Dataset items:
====

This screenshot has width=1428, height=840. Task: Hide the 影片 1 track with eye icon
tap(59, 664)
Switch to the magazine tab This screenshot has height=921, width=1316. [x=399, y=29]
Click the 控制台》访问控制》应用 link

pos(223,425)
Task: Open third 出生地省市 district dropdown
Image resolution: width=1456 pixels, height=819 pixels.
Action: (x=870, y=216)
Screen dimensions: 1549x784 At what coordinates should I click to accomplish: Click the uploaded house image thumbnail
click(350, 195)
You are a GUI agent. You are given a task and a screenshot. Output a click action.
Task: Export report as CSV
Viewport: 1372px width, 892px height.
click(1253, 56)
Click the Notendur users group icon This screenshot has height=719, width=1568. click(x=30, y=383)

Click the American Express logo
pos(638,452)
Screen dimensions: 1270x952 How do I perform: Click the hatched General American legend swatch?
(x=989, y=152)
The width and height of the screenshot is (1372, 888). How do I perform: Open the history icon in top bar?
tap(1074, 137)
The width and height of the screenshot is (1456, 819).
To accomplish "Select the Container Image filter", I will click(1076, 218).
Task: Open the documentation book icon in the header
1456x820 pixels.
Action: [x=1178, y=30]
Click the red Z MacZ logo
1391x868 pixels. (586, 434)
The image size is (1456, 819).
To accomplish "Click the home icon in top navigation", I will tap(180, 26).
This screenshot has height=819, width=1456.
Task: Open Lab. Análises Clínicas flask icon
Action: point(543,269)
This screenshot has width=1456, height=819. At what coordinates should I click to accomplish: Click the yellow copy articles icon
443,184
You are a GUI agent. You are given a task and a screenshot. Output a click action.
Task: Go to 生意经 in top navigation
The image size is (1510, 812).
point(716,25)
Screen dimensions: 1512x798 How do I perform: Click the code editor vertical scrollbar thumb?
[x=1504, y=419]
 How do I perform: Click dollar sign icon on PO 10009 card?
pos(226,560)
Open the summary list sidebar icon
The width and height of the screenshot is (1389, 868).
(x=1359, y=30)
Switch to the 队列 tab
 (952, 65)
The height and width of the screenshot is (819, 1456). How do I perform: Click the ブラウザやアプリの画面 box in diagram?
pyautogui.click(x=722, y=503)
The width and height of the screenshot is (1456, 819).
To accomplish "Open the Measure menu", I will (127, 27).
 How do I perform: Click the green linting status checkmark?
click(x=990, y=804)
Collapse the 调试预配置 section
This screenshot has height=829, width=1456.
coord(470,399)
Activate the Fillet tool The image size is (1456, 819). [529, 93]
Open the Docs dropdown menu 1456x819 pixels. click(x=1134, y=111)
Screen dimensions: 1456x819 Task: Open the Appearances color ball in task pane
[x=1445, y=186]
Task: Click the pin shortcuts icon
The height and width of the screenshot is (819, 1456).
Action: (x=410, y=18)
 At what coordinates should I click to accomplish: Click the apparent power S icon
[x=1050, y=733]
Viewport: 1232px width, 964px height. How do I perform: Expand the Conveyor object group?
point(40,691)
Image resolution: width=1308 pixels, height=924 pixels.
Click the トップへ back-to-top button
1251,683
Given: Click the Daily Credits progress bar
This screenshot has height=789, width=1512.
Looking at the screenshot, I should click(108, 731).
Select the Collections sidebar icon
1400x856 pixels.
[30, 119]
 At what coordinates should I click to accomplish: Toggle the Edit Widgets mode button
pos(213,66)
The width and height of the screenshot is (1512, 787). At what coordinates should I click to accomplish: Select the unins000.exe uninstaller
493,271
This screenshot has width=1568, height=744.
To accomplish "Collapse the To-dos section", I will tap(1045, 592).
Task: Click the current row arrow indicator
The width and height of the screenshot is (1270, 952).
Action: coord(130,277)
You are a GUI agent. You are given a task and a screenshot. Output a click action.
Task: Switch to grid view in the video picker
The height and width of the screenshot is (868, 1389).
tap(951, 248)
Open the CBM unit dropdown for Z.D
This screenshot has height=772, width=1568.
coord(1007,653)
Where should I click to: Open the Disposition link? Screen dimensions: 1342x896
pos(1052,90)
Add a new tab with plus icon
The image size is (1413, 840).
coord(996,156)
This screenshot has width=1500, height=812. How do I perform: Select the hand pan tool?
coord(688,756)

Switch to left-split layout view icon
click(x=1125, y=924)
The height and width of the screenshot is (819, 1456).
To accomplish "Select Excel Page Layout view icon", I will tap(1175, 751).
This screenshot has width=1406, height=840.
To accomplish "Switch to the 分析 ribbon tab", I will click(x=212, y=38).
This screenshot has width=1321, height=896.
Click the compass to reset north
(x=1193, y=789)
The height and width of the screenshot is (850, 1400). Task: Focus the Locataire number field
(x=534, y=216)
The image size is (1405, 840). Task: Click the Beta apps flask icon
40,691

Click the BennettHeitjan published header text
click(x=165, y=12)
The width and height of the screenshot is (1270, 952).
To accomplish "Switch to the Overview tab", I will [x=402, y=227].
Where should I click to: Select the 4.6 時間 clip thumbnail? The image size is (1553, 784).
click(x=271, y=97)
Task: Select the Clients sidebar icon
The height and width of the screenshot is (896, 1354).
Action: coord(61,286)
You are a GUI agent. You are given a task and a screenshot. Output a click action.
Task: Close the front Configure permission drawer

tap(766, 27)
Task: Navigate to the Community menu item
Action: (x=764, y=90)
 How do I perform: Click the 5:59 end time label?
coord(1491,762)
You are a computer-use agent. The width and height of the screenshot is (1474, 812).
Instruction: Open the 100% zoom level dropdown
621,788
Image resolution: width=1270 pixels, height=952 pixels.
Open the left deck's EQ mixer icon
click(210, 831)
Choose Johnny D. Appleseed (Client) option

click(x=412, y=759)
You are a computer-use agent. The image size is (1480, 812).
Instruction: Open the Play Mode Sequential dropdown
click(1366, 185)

====

Search the records for the word "section" and copy out every line that holds it.

- RESPONSE AREA:
Collapse the 调试预配置 section
To accomplish "Collapse the To-dos section", I will tap(1045, 592).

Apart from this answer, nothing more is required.